Healthi Kids Coalition’s focus on children’s health continues to expand, thanks to its partnership with the Greater Rochester Health Foundation.
An initiative of Common Ground Health and a long-time grantee of the Health Foundation, Healthi Kids has focused on addressing childhood healthy weight for the past decade. The program has advocated for more physical activity in schools, better food in schools and neighborhoods, and safer, more accessible play areas and streets.
Now in addition to healthy eating and physical activity, the initiative will focus on policy and advocacy that addresses the physical, social, emotional and cognitive health of children through age 8.
Part of the Health Foundation’s Healthy Futures Strategy, this expanded approach aims to improve health and wellbeing for children and families including promoting healthy environments for development.
Healthi Kids will build on established relationships with schools, neighborhoods and families in Rochester and Monroe County, and eventually expand regionally. The program’s goal is to identify and change policies, systems and barriers to health that families face.
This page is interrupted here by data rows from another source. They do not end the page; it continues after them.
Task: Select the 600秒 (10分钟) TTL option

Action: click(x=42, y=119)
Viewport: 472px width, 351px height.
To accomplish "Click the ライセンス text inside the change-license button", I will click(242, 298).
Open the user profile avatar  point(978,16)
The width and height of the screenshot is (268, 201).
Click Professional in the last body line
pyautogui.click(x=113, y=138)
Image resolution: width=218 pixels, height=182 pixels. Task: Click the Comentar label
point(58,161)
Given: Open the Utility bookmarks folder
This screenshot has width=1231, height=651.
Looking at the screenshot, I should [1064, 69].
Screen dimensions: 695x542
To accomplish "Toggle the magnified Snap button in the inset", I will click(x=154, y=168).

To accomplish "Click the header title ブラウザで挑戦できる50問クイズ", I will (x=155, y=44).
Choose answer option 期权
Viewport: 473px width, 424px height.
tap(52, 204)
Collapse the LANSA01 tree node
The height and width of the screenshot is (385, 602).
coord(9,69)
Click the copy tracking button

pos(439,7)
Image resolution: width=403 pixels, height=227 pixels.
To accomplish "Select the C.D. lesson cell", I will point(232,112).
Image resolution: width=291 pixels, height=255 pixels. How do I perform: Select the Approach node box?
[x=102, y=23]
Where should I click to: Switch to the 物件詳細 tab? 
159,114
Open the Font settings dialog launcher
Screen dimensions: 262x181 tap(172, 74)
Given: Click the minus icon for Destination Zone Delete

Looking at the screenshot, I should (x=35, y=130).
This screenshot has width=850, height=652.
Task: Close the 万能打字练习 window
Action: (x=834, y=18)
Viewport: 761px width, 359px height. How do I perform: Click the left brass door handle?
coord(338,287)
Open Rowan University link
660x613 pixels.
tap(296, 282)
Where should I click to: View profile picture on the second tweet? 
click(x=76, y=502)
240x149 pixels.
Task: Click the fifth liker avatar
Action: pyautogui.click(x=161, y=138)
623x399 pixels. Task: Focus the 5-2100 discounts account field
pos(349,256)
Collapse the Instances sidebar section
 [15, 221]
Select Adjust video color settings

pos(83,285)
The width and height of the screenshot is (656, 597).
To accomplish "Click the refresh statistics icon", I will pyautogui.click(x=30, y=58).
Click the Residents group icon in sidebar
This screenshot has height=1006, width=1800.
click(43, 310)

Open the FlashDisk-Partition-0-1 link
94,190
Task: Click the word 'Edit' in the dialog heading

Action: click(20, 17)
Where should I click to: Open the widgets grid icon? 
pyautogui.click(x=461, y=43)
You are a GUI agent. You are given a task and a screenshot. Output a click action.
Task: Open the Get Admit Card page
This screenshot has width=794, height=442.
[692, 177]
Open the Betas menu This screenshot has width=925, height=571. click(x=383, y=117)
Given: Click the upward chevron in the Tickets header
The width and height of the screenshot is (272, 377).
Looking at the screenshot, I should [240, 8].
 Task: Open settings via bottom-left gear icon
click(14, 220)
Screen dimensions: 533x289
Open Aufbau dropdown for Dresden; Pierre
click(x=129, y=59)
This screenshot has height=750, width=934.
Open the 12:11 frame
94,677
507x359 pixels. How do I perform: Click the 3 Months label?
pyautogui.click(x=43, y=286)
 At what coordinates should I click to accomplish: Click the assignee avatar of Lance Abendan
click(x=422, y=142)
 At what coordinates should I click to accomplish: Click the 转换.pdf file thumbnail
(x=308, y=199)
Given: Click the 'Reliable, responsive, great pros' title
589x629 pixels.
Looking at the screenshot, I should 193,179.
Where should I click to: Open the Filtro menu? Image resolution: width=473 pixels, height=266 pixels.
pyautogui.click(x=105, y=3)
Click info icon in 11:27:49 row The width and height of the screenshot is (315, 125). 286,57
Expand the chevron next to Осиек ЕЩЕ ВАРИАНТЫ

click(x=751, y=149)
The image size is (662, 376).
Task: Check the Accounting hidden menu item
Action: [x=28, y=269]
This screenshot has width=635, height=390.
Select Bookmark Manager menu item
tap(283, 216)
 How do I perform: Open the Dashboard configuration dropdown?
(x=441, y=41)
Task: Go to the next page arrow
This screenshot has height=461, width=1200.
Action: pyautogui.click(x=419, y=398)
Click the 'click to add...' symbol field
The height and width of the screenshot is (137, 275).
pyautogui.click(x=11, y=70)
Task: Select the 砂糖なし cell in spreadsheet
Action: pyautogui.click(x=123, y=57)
The Health Foundation has embarked on this approach to child health as a more comprehensive way of looking at children as whole people, explained Dina Faticone, Common Ground Health’s director of community health and engagement. “We will build on what we have learned through our healthy weight work to influence that crucial early childhood foundation.”
“Research has shown that in the first few years of life, more than 1 million neuro-connections form every second,” she said. “Those first few years are critical for development.”
Studies have found that toxic stress from negative experiences in childhood can disrupt brain development, especially in the parts of the brain that help us plan, focus attention, remember instructions and juggle multiple tasks. This damage can impair learning, behavior and physical and mental health, she said.
Although unhealthy weight and other associated downstream outcomes may be linked to negative childhood experiences, protective factors – such as a positive relationship with a caring adult – may in some cases be all that’s needed to counteract an adverse experience, Faticone notes.
“The goal is to create an environment that ensures children are equipped with protective factors so that in spite of traumatic experiences, children can build that resiliency,” Faticone said.
Other strategies may include fostering healthy relationships, creating safe and secure environments and psychological safety, building healthy habits and teaching skills and competencies.
In addition to policy advocacy work, the foundation’s Healthy Futures Strategy includes building a new training and coaching center run by the Children’s Institute. The initiative also includes a social and emotional health task force, partnerships with the pediatric community and engagement with child-serving agencies, child care centers, schools and families. Lessons learned through each of the elements are intended to be shared with the others, Faticone said.
“By focusing on the whole child, we hope to see a long-term positive improvement in our kids and our communities,” Faticone said.